- Aim: Rewrite all of the entries below, changing "The width and height of the screenshot is" to "Screenshot width and height:" wherever it occurs and leaving everything else unchanged.

- Data listing:
#####
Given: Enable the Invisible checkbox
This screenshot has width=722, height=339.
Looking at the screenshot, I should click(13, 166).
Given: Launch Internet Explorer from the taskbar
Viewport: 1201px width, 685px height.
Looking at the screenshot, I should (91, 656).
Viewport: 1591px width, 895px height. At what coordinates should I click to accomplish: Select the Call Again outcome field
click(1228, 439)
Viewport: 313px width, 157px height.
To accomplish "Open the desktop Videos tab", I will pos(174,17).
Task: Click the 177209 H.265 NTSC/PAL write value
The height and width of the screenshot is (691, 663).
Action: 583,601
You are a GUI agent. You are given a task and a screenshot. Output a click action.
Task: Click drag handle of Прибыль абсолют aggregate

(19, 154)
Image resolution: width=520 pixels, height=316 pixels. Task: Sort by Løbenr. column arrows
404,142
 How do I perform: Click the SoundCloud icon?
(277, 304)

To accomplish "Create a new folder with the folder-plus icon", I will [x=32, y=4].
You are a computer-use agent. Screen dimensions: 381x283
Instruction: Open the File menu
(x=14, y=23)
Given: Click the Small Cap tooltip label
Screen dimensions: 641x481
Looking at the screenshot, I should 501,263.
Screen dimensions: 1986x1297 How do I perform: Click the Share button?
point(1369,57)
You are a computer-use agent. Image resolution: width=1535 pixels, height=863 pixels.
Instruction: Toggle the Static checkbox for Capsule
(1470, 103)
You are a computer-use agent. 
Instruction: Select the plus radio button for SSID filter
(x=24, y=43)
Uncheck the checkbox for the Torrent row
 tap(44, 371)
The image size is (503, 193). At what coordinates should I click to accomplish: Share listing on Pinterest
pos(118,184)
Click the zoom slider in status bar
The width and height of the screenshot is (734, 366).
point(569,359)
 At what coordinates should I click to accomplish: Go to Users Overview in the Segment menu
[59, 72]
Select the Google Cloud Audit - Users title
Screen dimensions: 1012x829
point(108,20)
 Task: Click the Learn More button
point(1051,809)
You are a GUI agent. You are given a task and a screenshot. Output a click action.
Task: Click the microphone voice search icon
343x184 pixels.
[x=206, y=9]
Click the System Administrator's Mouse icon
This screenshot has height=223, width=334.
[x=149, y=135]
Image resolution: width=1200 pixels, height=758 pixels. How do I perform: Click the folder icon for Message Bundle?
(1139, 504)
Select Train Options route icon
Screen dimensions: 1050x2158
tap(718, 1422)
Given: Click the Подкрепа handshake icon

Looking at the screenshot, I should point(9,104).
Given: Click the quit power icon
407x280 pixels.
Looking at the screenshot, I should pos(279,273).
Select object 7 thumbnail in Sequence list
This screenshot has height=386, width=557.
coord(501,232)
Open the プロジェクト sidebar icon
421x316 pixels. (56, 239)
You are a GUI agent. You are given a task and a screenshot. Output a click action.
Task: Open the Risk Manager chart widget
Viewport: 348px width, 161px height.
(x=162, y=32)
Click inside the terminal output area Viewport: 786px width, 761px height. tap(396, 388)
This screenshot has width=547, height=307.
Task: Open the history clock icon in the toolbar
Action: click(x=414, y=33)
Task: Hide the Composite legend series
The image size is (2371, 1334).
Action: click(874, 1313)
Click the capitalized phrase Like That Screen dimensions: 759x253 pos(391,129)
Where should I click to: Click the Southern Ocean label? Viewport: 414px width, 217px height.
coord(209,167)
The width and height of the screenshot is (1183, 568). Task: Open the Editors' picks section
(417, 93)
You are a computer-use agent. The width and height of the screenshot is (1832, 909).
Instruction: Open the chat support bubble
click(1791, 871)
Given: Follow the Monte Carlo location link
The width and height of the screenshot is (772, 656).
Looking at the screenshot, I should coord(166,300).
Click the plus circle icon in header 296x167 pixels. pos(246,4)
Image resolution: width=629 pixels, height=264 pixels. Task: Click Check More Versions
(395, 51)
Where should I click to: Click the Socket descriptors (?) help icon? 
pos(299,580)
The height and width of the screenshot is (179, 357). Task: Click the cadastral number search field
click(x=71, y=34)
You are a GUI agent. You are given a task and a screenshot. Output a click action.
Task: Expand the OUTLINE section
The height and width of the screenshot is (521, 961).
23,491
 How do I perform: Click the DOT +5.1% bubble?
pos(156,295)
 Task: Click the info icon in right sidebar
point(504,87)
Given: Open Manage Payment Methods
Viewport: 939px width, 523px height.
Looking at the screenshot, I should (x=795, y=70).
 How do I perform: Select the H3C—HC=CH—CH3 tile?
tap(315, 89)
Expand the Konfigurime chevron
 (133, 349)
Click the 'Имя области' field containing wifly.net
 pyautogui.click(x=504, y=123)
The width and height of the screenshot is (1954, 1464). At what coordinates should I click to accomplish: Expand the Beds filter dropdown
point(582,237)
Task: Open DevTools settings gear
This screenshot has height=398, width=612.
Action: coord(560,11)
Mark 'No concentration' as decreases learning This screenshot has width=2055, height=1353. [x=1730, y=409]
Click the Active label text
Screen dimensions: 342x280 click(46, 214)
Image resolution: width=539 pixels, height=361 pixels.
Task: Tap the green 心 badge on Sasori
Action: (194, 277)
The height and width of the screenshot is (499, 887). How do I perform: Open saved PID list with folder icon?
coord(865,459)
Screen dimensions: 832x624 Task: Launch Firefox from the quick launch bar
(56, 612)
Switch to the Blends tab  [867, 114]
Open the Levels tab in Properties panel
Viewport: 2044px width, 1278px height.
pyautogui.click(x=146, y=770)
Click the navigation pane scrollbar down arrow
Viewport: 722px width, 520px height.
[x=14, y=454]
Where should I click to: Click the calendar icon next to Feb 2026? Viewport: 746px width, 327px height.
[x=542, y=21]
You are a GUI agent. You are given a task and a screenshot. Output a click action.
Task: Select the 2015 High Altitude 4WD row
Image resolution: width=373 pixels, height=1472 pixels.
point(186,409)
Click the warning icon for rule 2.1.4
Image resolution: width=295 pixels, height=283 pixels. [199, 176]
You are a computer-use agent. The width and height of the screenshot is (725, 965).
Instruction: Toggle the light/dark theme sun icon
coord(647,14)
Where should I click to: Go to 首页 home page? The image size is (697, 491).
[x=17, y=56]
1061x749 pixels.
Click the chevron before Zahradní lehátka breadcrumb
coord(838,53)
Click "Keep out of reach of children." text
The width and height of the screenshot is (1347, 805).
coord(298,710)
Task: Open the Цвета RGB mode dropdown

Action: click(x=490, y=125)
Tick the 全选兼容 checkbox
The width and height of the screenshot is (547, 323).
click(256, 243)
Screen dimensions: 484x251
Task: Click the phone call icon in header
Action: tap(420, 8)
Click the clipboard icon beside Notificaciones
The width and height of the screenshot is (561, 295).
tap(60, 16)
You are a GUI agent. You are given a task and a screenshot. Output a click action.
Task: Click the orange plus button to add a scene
#####
- Exercise solution:
Given: Enable the Invisible checkbox
This screenshot has width=722, height=339.
Looking at the screenshot, I should click(13, 166).
Given: Launch Internet Explorer from the taskbar
Viewport: 1201px width, 685px height.
Looking at the screenshot, I should (91, 656).
Viewport: 1591px width, 895px height. At what coordinates should I click to accomplish: Select the Call Again outcome field
click(1228, 439)
Viewport: 313px width, 157px height.
To accomplish "Open the desktop Videos tab", I will pos(174,17).
Task: Click the 177209 H.265 NTSC/PAL write value
The height and width of the screenshot is (691, 663).
Action: 583,601
You are a GUI agent. You are given a task and a screenshot. Output a click action.
Task: Click drag handle of Прибыль абсолют aggregate

(19, 154)
Image resolution: width=520 pixels, height=316 pixels. Task: Sort by Løbenr. column arrows
404,142
 How do I perform: Click the SoundCloud icon?
(277, 304)

To accomplish "Create a new folder with the folder-plus icon", I will [x=32, y=4].
You are a computer-use agent. Screen dimensions: 381x283
Instruction: Open the File menu
(x=14, y=23)
Given: Click the Small Cap tooltip label
Screen dimensions: 641x481
Looking at the screenshot, I should 501,263.
Screen dimensions: 1986x1297 How do I perform: Click the Share button?
point(1369,57)
You are a computer-use agent. Image resolution: width=1535 pixels, height=863 pixels.
Instruction: Toggle the Static checkbox for Capsule
(1470, 103)
You are a computer-use agent. 
Instruction: Select the plus radio button for SSID filter
(x=24, y=43)
Uncheck the checkbox for the Torrent row
 tap(44, 371)
The image size is (503, 193). At what coordinates should I click to accomplish: Share listing on Pinterest
pos(118,184)
Click the zoom slider in status bar
Screenshot width and height: (734, 366).
point(569,359)
 At what coordinates should I click to accomplish: Go to Users Overview in the Segment menu
[59, 72]
Select the Google Cloud Audit - Users title
Screen dimensions: 1012x829
point(108,20)
 Task: Click the Learn More button
point(1051,809)
You are a GUI agent. You are given a task and a screenshot. Output a click action.
Task: Click the microphone voice search icon
343x184 pixels.
[x=206, y=9]
Click the System Administrator's Mouse icon
This screenshot has height=223, width=334.
[x=149, y=135]
Image resolution: width=1200 pixels, height=758 pixels. How do I perform: Click the folder icon for Message Bundle?
(1139, 504)
Select Train Options route icon
Screen dimensions: 1050x2158
tap(718, 1422)
Given: Click the Подкрепа handshake icon

Looking at the screenshot, I should point(9,104).
Given: Click the quit power icon
407x280 pixels.
Looking at the screenshot, I should pos(279,273).
Select object 7 thumbnail in Sequence list
This screenshot has height=386, width=557.
coord(501,232)
Open the プロジェクト sidebar icon
421x316 pixels. (56, 239)
You are a GUI agent. You are given a task and a screenshot. Output a click action.
Task: Open the Risk Manager chart widget
Viewport: 348px width, 161px height.
(x=162, y=32)
Click inside the terminal output area Viewport: 786px width, 761px height. tap(396, 388)
This screenshot has width=547, height=307.
Task: Open the history clock icon in the toolbar
Action: click(x=414, y=33)
Task: Hide the Composite legend series
The image size is (2371, 1334).
Action: click(874, 1313)
Click the capitalized phrase Like That Screen dimensions: 759x253 pos(391,129)
Where should I click to: Click the Southern Ocean label? Viewport: 414px width, 217px height.
coord(209,167)
Screenshot width and height: (1183, 568). Task: Open the Editors' picks section
(417, 93)
You are a computer-use agent. Screenshot width and height: (1832, 909).
Instruction: Open the chat support bubble
click(1791, 871)
Given: Follow the Monte Carlo location link
Screenshot width and height: (772, 656).
Looking at the screenshot, I should coord(166,300).
Click the plus circle icon in header 296x167 pixels. pos(246,4)
Image resolution: width=629 pixels, height=264 pixels. Task: Click Check More Versions
(395, 51)
Where should I click to: Click the Socket descriptors (?) help icon? 
pos(299,580)
The height and width of the screenshot is (179, 357). Task: Click the cadastral number search field
click(x=71, y=34)
You are a GUI agent. You are given a task and a screenshot. Output a click action.
Task: Expand the OUTLINE section
The height and width of the screenshot is (521, 961).
23,491
 How do I perform: Click the DOT +5.1% bubble?
pos(156,295)
 Task: Click the info icon in right sidebar
point(504,87)
Given: Open Manage Payment Methods
Viewport: 939px width, 523px height.
Looking at the screenshot, I should (x=795, y=70).
 How do I perform: Select the H3C—HC=CH—CH3 tile?
tap(315, 89)
Expand the Konfigurime chevron
 (133, 349)
Click the 'Имя области' field containing wifly.net
 pyautogui.click(x=504, y=123)
Screenshot width and height: (1954, 1464). At what coordinates should I click to accomplish: Expand the Beds filter dropdown
point(582,237)
Task: Open DevTools settings gear
This screenshot has height=398, width=612.
Action: coord(560,11)
Mark 'No concentration' as decreases learning This screenshot has width=2055, height=1353. [x=1730, y=409]
Click the Active label text
Screen dimensions: 342x280 click(46, 214)
Image resolution: width=539 pixels, height=361 pixels.
Task: Tap the green 心 badge on Sasori
Action: (194, 277)
The height and width of the screenshot is (499, 887). How do I perform: Open saved PID list with folder icon?
coord(865,459)
Screen dimensions: 832x624 Task: Launch Firefox from the quick launch bar
(56, 612)
Switch to the Blends tab  [867, 114]
Open the Levels tab in Properties panel
Viewport: 2044px width, 1278px height.
pyautogui.click(x=146, y=770)
Click the navigation pane scrollbar down arrow
Viewport: 722px width, 520px height.
[x=14, y=454]
Where should I click to: Click the calendar icon next to Feb 2026? Viewport: 746px width, 327px height.
[x=542, y=21]
You are a GUI agent. You are given a task and a screenshot. Output a click action.
Task: Select the 2015 High Altitude 4WD row
Image resolution: width=373 pixels, height=1472 pixels.
point(186,409)
Click the warning icon for rule 2.1.4
Image resolution: width=295 pixels, height=283 pixels. [199, 176]
You are a computer-use agent. Screenshot width and height: (725, 965).
Instruction: Toggle the light/dark theme sun icon
coord(647,14)
Where should I click to: Go to 首页 home page? The image size is (697, 491).
[x=17, y=56]
1061x749 pixels.
Click the chevron before Zahradní lehátka breadcrumb
coord(838,53)
Click "Keep out of reach of children." text
Screenshot width and height: (1347, 805).
coord(298,710)
Task: Open the Цвета RGB mode dropdown

Action: click(x=490, y=125)
Tick the 全选兼容 checkbox
Screenshot width and height: (547, 323).
click(256, 243)
Screen dimensions: 484x251
Task: Click the phone call icon in header
Action: tap(420, 8)
Click the clipboard icon beside Notificaciones
Screenshot width and height: (561, 295).
tap(60, 16)
You are a GUI agent. You are given a task and a screenshot. Output a click action.
Task: Click the orange plus button to add a scene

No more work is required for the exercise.